In python3 range() really is a generator, which should make the difference larger.

Practically, timeit (%timeit in IPython) and numpy.random.randint may be helpful.

Running python3.3 on windows 7 I get 0.13 s for the sorted version and 0.22 s for the unsorted version.

With lists and numpy.sum(a) to compute the sum I get 0.083 s for the sorted and 0.22 s for the unsorted version.

Replacing the lists with numpy arrays and using the loop to find the sum I get 0.29 s for both the sorted and the unsorted version.

Using numpy arrays and numpy.sum(a) I get 0.0010 for both the sorted and unsorted version.

I find it interesting that for the unsorted numpy array looping is as slow as with a list.

Looks like you are right. If we alter slow version with `a = map(lambda x: int(str(x)), a)` (str hack to force allocating of new integer), than slow-version will be again as fast as fast one.

A direct way to confirm your finding is to construct the list as follows:

a = [random.randrange(1000000) for i in range(1000000)]

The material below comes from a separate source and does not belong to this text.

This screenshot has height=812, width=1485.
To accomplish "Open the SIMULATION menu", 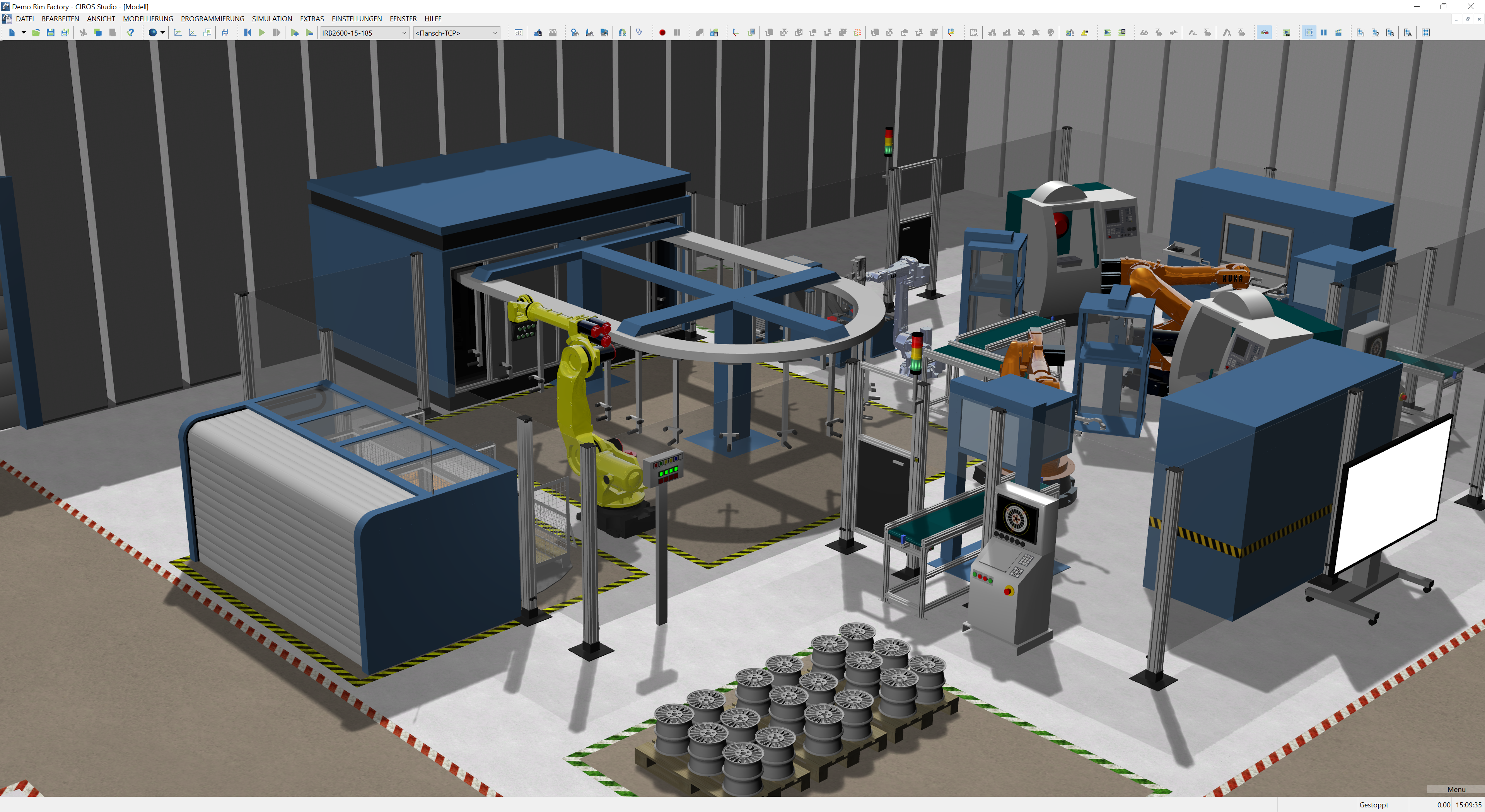I will point(271,19).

Using that without the shuffle is fast, with the shuffle is slow. So it is really about allocation order, not value of the integers.

And there I thought you were going to tell us was that the difference was that the sorted version accumulates the total sum as slowly as possible as thus says in plain-int land for as long as possible before having to flip over to the more expensive long type. But the difference in cost is not significant compared to the cost of having the CPU wait on memory?

Nope! In fact, the time it takes to convert to a long is all but irrelevant in the tests I ran. To confirm this for yourself, construct the array and sum it in reverse order. That will convert it to a long much sooner, and doing that had no observable effect on the running time of the script for me.

I assume that you were running this on a 64 bit machine where the sum stays as an int.

I wasn’t.

There were a few problems with your methodology that made me wonder if you were really testing the for-loop. I factored these out, and I’ll be jiggered, you’re right. Here’s the code I used to test it: https://gist.github.com/eykd/6453378

Thanks for this. It was noted on Reddit that for loops have quite a bit of overhead that you can defer to compiled code if you use the “sum” built-in function. Of course, that exacerbated the difference in performance between the two scripts.

Well, that made me more curious, so I refactored the gist to check both python for-loops and list comprehension for-loops, which run much faster. There appears to be no significant difference between sorted and unsorted in a list comprehension.

Results from running this on my Mac, OS X 10.6.8, 2.7GHz Intel Core i7 yadda yadda:

Sorted for loop:

18.2923810482

Unsorted for loop:

56.756278038

Sorted comprehension:

124.576835871

Unsorted comprehension:

126.68524313

I have no idea what that means, but it sure is interesting.

That looks interesting — can you include the code that you ran to get those results?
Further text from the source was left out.